Owning a rental property can be a powerful income stream — but landlording is a business, and treating it casually is one of the most common and costly mistakes new investors make. Here’s what to understand before you rent out your first property.
Tenant screening — the most important thing you do
The quality of your tenant determines 80% of your experience as a landlord. A thorough screening process includes: a credit check (look for payment history, not just score), income verification (standard is 2.5–3x monthly rent in gross income), rental history and reference checks (call previous landlords), and a criminal background check where permitted by local law. Use a written application and apply your criteria consistently to every applicant to avoid fair housing violations. Skipping screening to fill a vacancy faster is the single most common landlord mistake.
The lease agreement
Your lease is your primary legal protection. Use a state-specific lease template reviewed by a local real estate attorney or obtained from your state’s landlord association — not a generic internet form. Key provisions: rent amount and due date, late fee terms, security deposit amount and conditions, maintenance responsibilities, pet policy, guest policy, notice requirements, and lease renewal terms. Be specific. Vague lease language becomes disputes.
Security deposits
Security deposit rules are governed by state law and vary significantly. Most states cap the amount (commonly 1–2 months’ rent), require deposits to be held in a separate account, mandate written documentation of the property’s condition at move-in, and require you to return the deposit (or an itemized list of deductions) within a specific timeframe after move-out (typically 14–30 days). Failing to follow your state’s security deposit rules can result in you owing the tenant two to three times the deposit amount in penalties.
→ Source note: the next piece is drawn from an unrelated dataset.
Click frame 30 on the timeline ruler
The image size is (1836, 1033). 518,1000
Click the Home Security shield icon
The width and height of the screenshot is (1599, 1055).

Maintenance and habitability
Landlords are legally required to maintain properties in habitable condition — working heat, plumbing, weatherproofing, and no significant safety hazards. Responding to maintenance requests promptly protects you legally and retains good tenants. Build a network of reliable contractors (plumber, electrician, HVAC tech, handyman) before you need them, not during an emergency. Budget 1% of property value annually for maintenance and repairs as a baseline.
Landlord-tenant law basics
Every state has specific landlord-tenant laws covering: required notice before entry (usually 24–48 hours), eviction procedures and timelines, retaliation protections for tenants, habitability standards, and fair housing protections. Violating these laws — even accidentally — can expose you to significant legal liability. Before renting, read your state’s landlord-tenant statute or join your local landlord association, which typically provides resources and legal guidance.
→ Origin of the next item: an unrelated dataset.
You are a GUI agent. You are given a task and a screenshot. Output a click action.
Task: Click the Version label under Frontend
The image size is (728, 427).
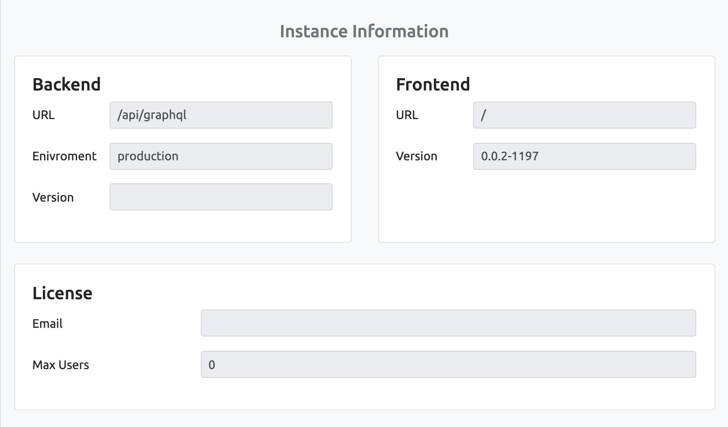click(x=416, y=156)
Property management vs self-managing
Self-managing saves the property management fee (typically 8–12% of collected rent) but requires your time and availability. Professional property management handles tenant communication, maintenance coordination, lease enforcement, and accounting. For investors who own multiple units, are out of state, or value their time, professional management often makes financial sense. For a single local rental property, self-managing is very manageable once you know the basics.